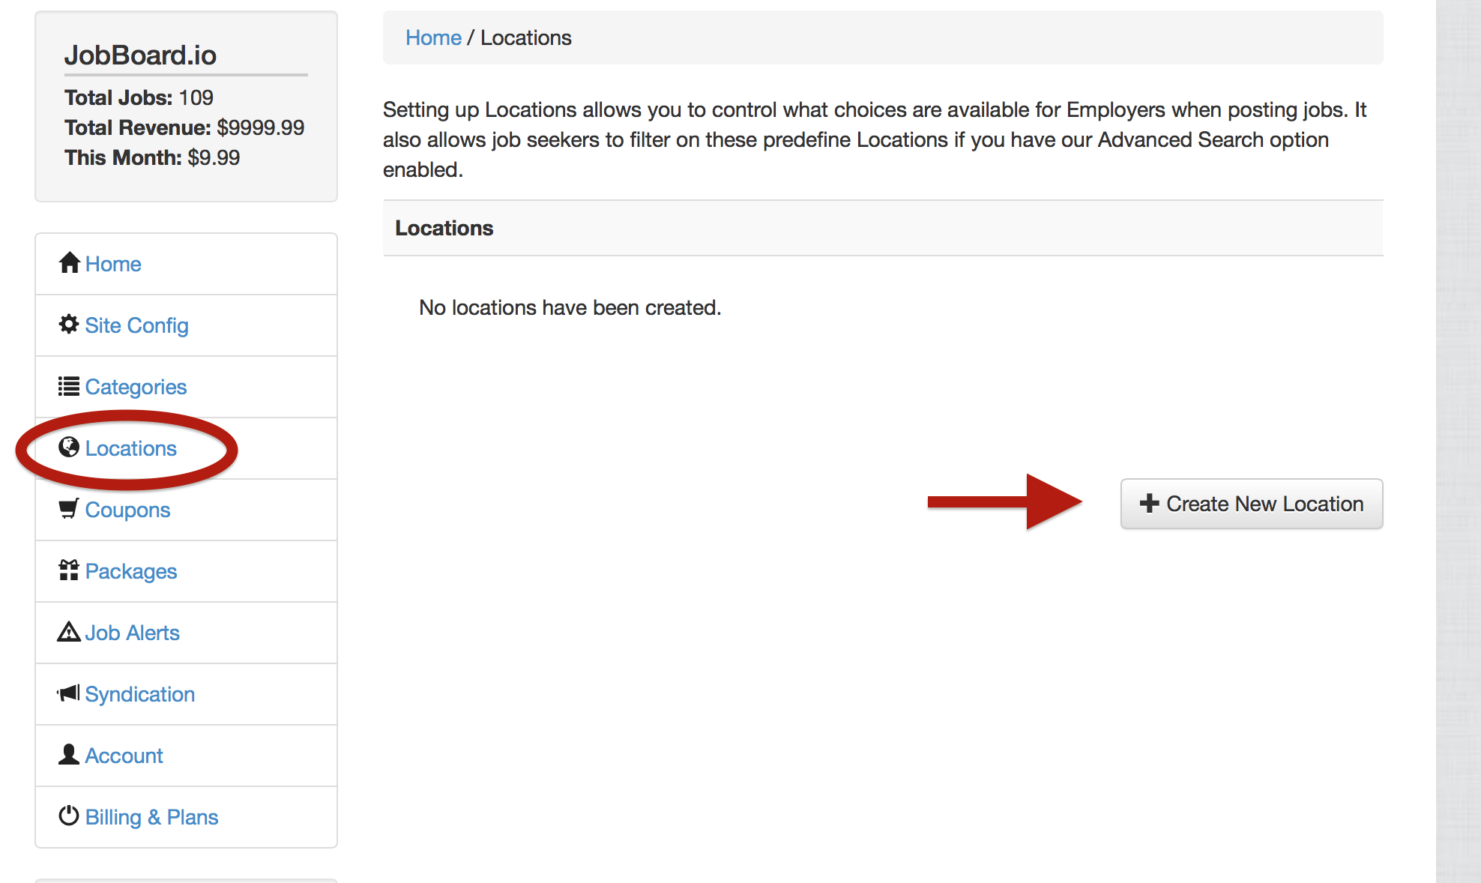Click the gear icon for Site Config
Viewport: 1481px width, 883px height.
[69, 325]
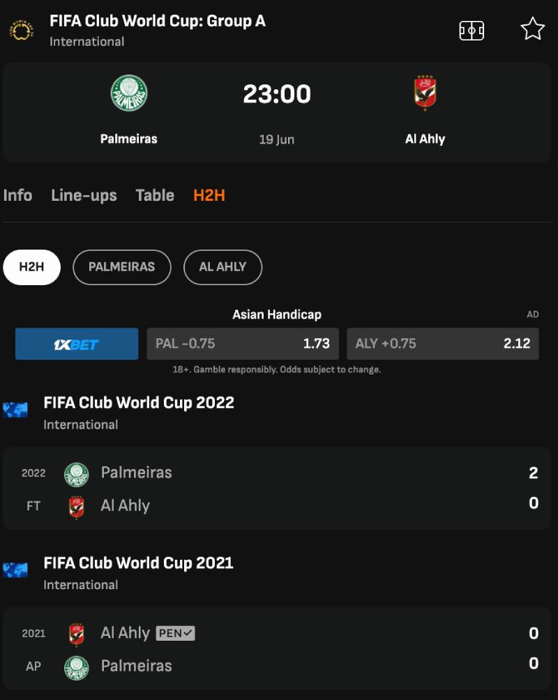Select the AL AHLY filter pill
Image resolution: width=558 pixels, height=700 pixels.
click(x=223, y=267)
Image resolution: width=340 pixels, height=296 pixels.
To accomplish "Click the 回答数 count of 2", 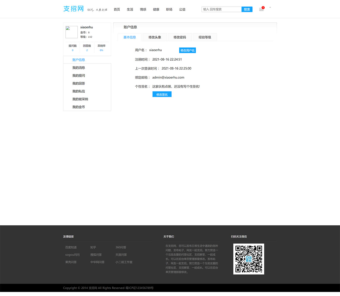I will [87, 50].
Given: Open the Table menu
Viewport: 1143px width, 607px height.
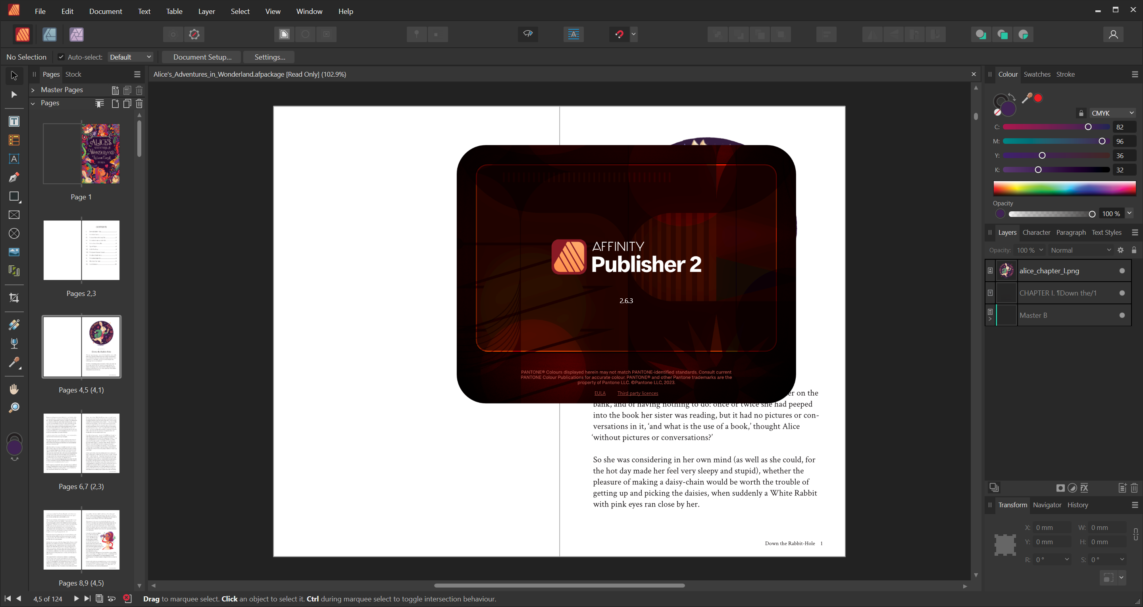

..........

Instructions to follow:
Could you rewrite the lines from the one containing "Given: Open the Table menu" through the end of the material with "Viewport" changed to "Screen size" and nothing else altered? Leave the pictures out.

Solution:
Given: Open the Table menu
Screen size: 1143px width, 607px height.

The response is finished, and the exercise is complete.